Husband-Wife Arrested in Ukraine for Ransomware Attacks on Foreign Companies

Ukrainian police authorities have nabbed five members of a gang
that’s believed to have helped orchestrate attacks against more
than 50 companies across Europe and the U.S and caused losses to
the tune of more than $1 million.

The special operation^[1], which was carried out
in assistance with law enforcement officials from the U.K. and
U.S., saw the arrest of an unnamed 36-year-old individual from the
capital city of Kyiv, along with his wife and three other
accomplices.

A total of nine searches across the suspects’ homes were carried
out, resulting in the seizure of computer equipment, mobile phones,
bank cards, flash drives, three cars, and other items with evidence
of illegal activity.

The Cyber Police of the National Police of Ukraine said the
group offered a “hacker service” that enabled financially motivated
crime syndicates to send phishing emails containing file-encrypted
malware to lock confidential data pertaining to its victims,
demanding that the targets pay cryptocurrency ransoms in return for
restoring access to the files.

However, it’s not immediately clear what ransomware strain the
perpetrators used to encrypt data on victim computers.

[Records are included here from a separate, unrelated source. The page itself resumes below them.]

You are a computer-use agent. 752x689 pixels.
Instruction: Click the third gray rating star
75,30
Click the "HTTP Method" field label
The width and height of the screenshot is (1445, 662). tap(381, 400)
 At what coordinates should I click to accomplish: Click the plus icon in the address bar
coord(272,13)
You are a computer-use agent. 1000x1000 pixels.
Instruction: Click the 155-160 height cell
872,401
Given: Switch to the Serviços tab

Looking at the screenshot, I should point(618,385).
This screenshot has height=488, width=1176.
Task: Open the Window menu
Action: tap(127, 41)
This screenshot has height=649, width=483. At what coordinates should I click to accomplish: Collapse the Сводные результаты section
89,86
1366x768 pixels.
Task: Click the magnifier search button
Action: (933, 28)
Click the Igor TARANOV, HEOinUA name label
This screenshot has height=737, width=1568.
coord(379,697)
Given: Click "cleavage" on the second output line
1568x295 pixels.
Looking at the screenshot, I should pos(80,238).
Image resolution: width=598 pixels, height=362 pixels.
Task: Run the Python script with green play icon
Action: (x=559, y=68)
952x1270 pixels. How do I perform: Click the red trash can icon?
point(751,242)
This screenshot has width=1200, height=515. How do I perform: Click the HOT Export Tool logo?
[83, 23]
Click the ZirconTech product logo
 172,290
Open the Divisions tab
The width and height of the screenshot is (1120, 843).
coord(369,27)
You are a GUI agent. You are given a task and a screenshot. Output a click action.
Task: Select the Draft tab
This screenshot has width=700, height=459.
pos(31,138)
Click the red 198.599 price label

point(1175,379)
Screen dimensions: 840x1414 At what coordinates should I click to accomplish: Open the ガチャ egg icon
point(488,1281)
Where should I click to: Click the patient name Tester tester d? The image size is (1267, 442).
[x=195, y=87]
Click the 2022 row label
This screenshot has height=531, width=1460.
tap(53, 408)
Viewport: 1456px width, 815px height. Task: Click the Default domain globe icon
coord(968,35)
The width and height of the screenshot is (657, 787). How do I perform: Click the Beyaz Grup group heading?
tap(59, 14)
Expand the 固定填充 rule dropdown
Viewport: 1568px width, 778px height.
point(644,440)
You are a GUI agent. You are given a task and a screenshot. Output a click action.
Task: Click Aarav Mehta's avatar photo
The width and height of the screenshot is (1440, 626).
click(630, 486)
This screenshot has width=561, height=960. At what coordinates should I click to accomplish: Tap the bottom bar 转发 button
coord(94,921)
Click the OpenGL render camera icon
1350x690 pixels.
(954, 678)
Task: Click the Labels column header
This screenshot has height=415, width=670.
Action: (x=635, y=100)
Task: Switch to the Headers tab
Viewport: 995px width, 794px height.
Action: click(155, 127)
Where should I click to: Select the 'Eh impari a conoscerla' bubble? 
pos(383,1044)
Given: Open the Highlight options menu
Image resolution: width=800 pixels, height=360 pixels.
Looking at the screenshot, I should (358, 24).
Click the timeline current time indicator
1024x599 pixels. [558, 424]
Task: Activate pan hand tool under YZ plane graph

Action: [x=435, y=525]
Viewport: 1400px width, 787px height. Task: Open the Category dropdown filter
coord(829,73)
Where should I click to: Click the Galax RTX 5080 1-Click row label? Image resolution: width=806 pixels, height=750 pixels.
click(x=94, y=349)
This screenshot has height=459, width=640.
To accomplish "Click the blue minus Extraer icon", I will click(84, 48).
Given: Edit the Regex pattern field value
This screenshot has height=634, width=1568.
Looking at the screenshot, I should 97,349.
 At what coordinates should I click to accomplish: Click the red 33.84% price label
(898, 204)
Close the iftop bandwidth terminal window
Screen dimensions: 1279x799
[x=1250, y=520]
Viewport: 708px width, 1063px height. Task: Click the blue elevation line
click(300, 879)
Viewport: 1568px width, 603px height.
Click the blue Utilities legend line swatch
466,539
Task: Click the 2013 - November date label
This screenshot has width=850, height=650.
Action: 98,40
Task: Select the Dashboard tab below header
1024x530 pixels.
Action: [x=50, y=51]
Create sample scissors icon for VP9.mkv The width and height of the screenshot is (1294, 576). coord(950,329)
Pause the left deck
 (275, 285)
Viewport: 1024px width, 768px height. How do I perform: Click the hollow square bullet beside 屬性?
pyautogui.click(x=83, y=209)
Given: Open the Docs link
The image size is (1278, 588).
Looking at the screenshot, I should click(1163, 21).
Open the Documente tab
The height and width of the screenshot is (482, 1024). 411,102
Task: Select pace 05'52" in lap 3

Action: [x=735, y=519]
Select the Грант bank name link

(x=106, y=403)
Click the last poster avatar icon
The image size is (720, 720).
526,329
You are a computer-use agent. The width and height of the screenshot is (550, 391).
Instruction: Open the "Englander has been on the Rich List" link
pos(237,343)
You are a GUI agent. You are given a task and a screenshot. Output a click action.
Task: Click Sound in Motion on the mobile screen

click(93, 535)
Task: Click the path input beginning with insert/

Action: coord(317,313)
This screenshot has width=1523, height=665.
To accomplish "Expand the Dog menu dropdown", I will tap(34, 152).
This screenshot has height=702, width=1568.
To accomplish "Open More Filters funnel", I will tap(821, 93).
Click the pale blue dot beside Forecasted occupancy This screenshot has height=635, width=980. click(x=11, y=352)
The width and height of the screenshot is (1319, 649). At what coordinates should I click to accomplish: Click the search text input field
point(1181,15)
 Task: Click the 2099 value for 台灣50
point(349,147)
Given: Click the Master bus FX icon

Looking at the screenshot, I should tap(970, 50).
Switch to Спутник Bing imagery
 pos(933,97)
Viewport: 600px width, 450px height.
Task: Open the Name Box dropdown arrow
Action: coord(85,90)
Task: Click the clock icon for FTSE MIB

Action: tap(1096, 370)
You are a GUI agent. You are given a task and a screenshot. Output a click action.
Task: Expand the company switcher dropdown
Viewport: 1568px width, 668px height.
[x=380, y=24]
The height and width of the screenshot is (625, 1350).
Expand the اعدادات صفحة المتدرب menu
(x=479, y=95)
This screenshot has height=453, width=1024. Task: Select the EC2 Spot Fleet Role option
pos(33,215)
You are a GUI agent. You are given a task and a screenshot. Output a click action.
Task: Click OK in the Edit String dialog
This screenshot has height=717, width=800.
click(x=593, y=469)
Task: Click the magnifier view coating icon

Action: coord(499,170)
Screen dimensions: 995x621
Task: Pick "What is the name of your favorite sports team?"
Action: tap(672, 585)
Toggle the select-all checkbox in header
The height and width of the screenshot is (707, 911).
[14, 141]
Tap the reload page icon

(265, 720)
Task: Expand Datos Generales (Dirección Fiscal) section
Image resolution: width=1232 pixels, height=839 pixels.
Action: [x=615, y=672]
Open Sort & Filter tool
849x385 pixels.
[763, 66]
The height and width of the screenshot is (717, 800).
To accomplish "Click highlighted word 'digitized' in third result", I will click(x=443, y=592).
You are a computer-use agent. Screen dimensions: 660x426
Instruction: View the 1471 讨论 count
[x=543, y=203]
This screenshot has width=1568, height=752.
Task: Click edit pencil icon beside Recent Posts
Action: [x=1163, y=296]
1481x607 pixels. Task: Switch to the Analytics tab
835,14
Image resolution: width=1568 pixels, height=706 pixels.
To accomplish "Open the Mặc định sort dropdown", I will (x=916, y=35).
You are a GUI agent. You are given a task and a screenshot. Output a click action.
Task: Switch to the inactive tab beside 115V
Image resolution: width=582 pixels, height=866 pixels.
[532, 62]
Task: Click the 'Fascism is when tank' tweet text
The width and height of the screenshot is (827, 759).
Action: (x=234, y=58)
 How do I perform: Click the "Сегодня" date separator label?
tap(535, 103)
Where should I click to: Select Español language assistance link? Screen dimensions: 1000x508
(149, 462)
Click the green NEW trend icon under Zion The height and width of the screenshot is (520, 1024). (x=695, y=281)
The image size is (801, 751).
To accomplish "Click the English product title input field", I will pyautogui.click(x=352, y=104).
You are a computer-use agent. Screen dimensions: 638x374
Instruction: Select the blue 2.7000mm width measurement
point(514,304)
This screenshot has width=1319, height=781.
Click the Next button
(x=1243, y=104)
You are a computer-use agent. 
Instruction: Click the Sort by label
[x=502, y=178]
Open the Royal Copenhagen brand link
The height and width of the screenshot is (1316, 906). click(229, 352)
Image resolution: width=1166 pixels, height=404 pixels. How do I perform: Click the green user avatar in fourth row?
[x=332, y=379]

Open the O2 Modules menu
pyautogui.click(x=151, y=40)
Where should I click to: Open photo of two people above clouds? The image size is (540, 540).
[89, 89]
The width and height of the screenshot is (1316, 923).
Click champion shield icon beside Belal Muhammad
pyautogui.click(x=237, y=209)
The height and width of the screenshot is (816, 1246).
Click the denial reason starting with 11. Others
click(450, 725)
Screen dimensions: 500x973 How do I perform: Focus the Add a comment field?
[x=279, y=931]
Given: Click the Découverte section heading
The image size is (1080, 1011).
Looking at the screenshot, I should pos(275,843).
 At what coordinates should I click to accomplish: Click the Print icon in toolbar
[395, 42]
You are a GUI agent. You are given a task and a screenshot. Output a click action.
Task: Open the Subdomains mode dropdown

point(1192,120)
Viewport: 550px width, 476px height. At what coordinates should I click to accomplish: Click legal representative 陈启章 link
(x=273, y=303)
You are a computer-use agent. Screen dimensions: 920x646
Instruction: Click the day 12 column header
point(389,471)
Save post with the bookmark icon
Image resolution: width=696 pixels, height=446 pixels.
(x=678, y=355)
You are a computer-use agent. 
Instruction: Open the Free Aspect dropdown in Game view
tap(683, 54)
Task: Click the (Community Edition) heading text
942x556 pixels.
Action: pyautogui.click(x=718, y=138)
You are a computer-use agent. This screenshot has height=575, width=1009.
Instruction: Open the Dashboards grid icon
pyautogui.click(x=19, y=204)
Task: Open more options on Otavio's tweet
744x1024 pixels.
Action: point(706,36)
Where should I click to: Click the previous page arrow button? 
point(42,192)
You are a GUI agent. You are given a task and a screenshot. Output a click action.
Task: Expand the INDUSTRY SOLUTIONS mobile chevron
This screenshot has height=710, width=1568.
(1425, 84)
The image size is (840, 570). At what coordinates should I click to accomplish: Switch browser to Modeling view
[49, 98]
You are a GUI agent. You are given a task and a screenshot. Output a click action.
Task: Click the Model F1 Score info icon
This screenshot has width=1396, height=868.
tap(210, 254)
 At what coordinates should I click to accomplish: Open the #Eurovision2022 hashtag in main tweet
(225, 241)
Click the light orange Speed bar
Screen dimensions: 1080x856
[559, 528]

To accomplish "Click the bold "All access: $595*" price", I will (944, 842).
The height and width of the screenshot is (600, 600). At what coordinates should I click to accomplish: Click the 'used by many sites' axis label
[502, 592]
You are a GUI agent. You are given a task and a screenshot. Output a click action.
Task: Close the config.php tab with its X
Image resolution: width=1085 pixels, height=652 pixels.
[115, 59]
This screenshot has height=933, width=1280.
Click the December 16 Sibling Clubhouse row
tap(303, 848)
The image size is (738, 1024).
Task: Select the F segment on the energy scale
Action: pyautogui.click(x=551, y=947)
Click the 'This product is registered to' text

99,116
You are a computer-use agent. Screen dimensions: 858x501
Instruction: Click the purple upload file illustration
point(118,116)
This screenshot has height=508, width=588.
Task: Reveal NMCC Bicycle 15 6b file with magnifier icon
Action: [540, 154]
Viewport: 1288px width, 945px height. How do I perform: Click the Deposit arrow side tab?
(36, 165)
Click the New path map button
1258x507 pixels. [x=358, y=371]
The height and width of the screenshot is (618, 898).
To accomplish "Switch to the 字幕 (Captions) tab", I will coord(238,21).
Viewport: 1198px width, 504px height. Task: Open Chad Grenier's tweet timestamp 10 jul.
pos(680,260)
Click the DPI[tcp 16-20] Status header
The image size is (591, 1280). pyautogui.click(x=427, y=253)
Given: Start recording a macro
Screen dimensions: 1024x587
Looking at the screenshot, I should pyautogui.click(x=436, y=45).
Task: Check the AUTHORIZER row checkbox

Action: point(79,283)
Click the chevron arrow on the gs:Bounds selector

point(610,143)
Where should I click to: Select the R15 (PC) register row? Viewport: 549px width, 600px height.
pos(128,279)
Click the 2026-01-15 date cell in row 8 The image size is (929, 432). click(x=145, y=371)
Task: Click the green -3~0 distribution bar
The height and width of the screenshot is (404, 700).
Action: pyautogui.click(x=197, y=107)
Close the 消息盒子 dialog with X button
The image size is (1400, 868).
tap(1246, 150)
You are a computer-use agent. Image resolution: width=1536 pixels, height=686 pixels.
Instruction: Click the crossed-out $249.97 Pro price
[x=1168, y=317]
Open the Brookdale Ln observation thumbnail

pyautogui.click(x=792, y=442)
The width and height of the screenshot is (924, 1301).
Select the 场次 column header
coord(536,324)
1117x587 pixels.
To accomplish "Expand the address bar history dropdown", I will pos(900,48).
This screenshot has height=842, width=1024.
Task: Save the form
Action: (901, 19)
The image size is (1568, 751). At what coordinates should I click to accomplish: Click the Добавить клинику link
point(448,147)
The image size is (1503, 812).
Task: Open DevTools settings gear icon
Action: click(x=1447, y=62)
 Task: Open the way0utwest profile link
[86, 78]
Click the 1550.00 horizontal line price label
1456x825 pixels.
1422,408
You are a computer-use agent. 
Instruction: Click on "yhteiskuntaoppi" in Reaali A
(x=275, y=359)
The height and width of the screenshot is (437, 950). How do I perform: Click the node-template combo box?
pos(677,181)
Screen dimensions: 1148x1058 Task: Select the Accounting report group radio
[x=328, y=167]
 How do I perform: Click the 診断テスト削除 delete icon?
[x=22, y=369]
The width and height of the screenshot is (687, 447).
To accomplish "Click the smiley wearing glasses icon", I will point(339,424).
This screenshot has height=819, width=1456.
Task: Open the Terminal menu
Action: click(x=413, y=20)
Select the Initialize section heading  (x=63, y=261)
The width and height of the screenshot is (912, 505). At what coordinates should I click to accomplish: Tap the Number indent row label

Besides ransomware attacks on foreign companies, the hacking
cartel also provided IP-address spoofing services to transnational
cybercrime actors, who unlawfully used the platform to break into
systems belonging to government and commercial entities to collect
sensitive information and carry out DDoS attacks^[2]
to paralyze the networks.

“To launder criminal proceeds, the offenders conducted complex
financial transactions using a number of online services, including
those banned in Ukraine,” Ukraine’s Secret Service (SSU) said^[3]. “At the last stage of
converting assets into cash, they transferred funds to payment
cards of an extensive network of fictitious persons.”

The development is the latest in a string of law enforcement
actions undertaken by Ukraine over the past year to tackle the
menace of ransomware that’s crippled organizations and critical
infrastructure alike.

Last month, authorities apprehended^[4]
51 people in connection with illegally possessing about 100
databases containing personal information of more than 300 million
citizens of Ukraine, Europe, and the U.S.

Prior to that, the National Police of Ukraine was also involved
in the arrest of ransomware affiliates^[5]
associated with Egregor, Cl0p^[6], LockerGoga, MegaCortex, and
Dharma^[7] families as well as
individuals who were found operating a DDoS botnet^[8]
and a phishing service called U-Admin^[9].

Then in October 2021, the SSU partnered with the U.S.
intelligence agencies to detain several members of a money laundering operation^[10] that engaged with
various hacking groups who carried out cyber theft activities and
wanted to convert the stolen virtual funds into cash.

A month later, the cyber department also dismantled a
five-member hacking group dubbed Phoenix^[11] that specialized in
remote hacking of mobile devices for over two years with the goal
of stealing personal data, which was then sold to other
third-parties for an average cost of $200 per account.